You finally decide to splurge. You hire a full-time assistant. This person is sharp — they can handle your emails, juggle your schedule, even book your next physical or that dental cleaning you keep putting off.
There’s only one catch.
You never actually tell them what you want.
You give them no guidance, no examples, and no feedback.
They just… figure it out.
How’s that going to work out?
Right — it’s a dumpster fire. Your inbox is a mess, appointments are double-booked, and somehow you’re now seeing a dermatologist that messaged you on Linked In instead of your CPA across town. Meanwhile, your assistant sits there proudly announcing they’re “learning from experience.”
Now, let’s take it up a notch.
What if you got every single person on your team their very own assistant — and then still gave no one any training on how to actually use that assistant? Do you think your company would run smoother? Do you think your people would produce better work?
Or would it be more likely that these assistants would:
- Fire off emails that make your clients cringe
- Drop meetings in the middle of key project windows
- Churn out pages of pretty but pointless junk that your team has to waste hours rewriting — without ever telling their assistant what they got wrong in the first place?
If this sounds a little absurd, buckle up. Because this is exactly where we’re at with AI.
AI: The World’s Most Eager, Untrained Employee
A lot of business leaders are racing to get AI in the hands of their teams. That’s smart. AI is the cheapest, most relentless assistant you’ll ever hire. It never takes a sick day. Never asks for a raise. Never stops generating ideas.
But here’s the dirty little secret:
Without a playbook, it’s also the fastest way to let chaos in your front door.
Most companies hand out ChatGPT, Copilot, or some other shiny new tool with zero instruction. No one tells their team what they should use it for, what they absolutely shouldn’t, or how to judge if what they’re getting back is brilliance or hot garbage.
So guess what happens?
- Your people start dumping half-baked tasks on the AI.
- The AI gives them half-baked results right back.
- No one checks, no one corrects, no one improves.
- And pretty soon your productivity is lower — not higher — because people are spending their days cleaning up AI’s mess.

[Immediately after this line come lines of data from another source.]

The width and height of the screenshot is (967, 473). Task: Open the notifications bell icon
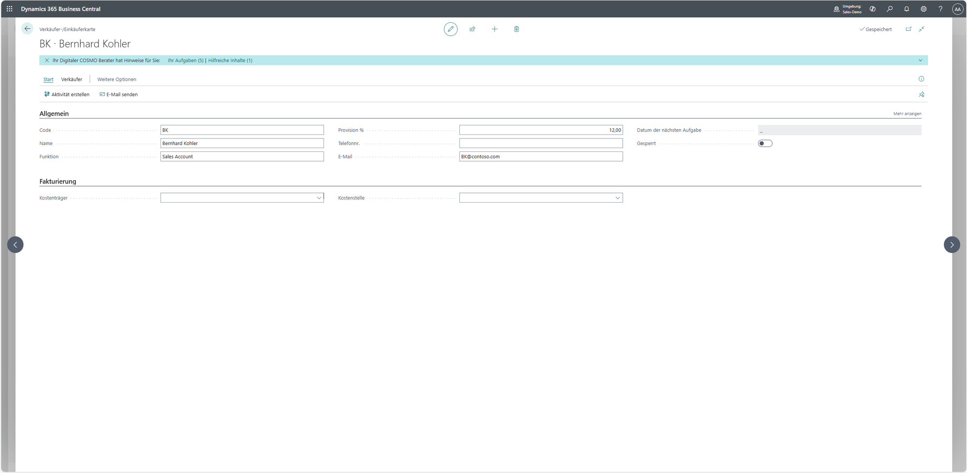point(907,9)
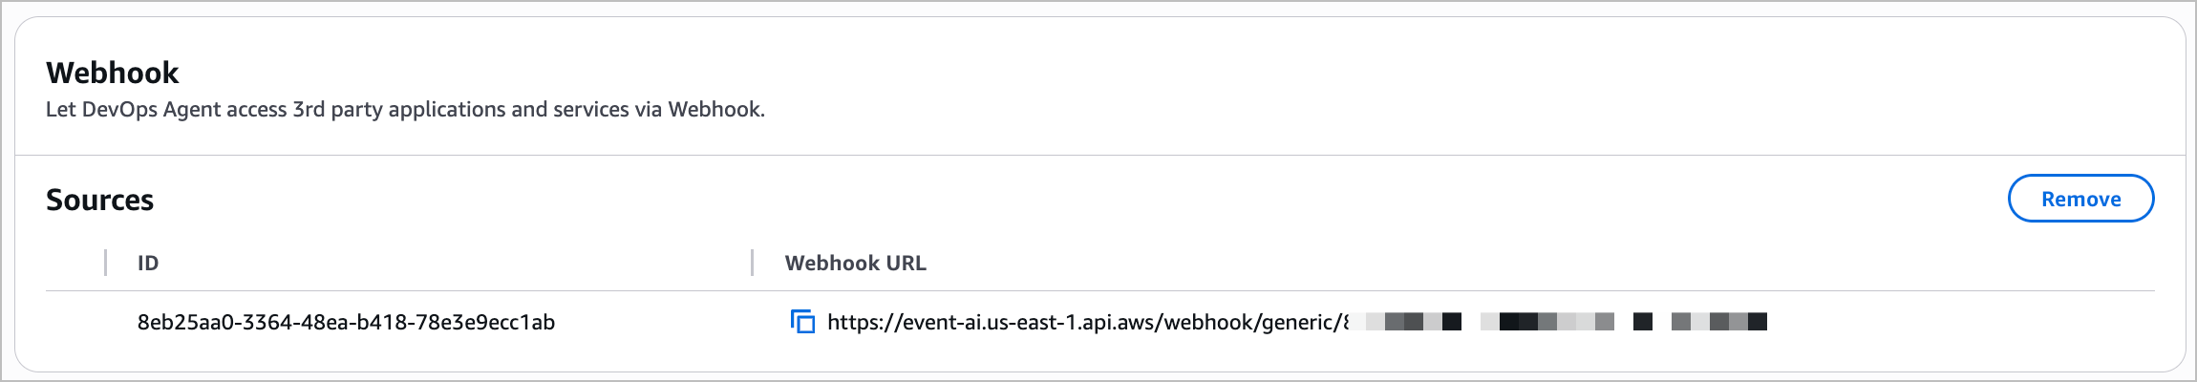Click the resize divider left of Webhook URL
This screenshot has height=382, width=2197.
click(x=753, y=263)
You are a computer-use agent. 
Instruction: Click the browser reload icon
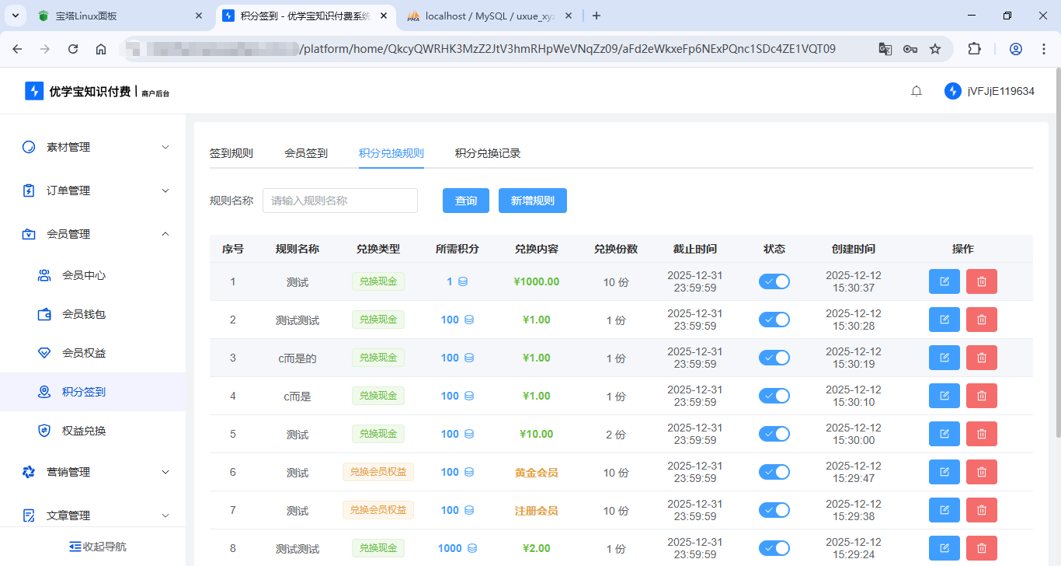73,49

A Few Quick (But Critical) Points
- AI isn’t magic. If your team doesn’t give it context (think: three solid sentences minimum), it will gleefully make up garbage to fill the gaps.
- Never drop a link and tell AI “go figure this out.” Copy and paste the content. Tell it exactly what you want. Otherwise, you’re just asking a clueless intern to summarize War and Peace by reading the back cover.
- If your team doesn’t know what success looks like, neither does the AI. That’s on you. If you don’t train your humans to train their machines, don’t be surprised when it all goes sideways.
Don’t Forget the Legal Side: Your Data Is On the Line
This goes way beyond an “acceptable use of AI” policy — though yes, you absolutely need one (we’ve got these written, by the way — reach out if you want them).
It’s about protecting your business.
- Make sure your people know what data is safe to feed into AI. Because once your sensitive information goes into that model, there is no pulling it back out.
- Use AI systems that keep your data segmented and don’t let your proprietary information train someone else’s global model.
- And for the love of your balance sheet, make sure your AI platform is locked down so it can’t rummage around your crown jewels (aka your customer data, contracts, IP) when no one’s looking.
Bottom Line: AI is a Force Multiplier — Or a Liability Multiplier
It all depends on whether you give your team the rules, the guardrails, and the training to use it right.
So here’s your move:
- Build a clear playbook.
- Get your team on the same page.
- And treat AI like what it really is — the most eager assistant you’ll ever have. Just remember: if you don’t give it good direction, it will work tirelessly to screw things up for you.